▸ Document excerpt
━━━━━━━━━━

226 So. 2d 434 | Fla. Dist. Ct. App. | 1969
This suit involves a contract for the construction of a building. Final judgment was entered in favor of the general contractor and eleven (11) sub-contractors and against the owners. The owners appeal. We reverse.
This case got off on the wrong foot in the trial court. Then matters worsened making ours a difficult task not helped by the fact that appellees have not favored us with a brief.
Unravelling the Circuit Court events, we see the complaint with its shortcomings opened the scene. Its insufficiency, which we shall discuss, permeated the subsequent happenings and causes us to reverse.

━━━━━━━━━━

▸ Provided records

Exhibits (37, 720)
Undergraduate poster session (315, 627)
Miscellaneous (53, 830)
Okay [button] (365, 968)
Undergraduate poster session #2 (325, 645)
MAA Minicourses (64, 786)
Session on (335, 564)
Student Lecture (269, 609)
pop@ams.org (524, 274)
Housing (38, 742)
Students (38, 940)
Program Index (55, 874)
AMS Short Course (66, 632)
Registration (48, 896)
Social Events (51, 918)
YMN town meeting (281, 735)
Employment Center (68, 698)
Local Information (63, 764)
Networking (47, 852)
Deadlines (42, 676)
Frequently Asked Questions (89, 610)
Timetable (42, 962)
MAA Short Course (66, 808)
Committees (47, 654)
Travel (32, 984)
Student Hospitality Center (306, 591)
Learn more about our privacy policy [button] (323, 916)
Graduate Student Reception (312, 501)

━━━━━━━━━━

▸ Requests
A. From the court opinion excerpt, list each party that the paragraph beginning "This suit involves a contract" names as being on one side or the other of the final judgment.
B. Answer these questions from the court opinion excerpt:
(i) What was the contract in the suit for?
(ii) Which side did not file a brief?
(iii) In which court did the complaint open the scene?
The items have nothing to do with this work.

▸ Outputs by task
A.
- The general contractor
- The eleven (11) sub-contractors
- The owners

B.
(i) The construction of a building
(ii) The appellees
(iii) The Circuit Court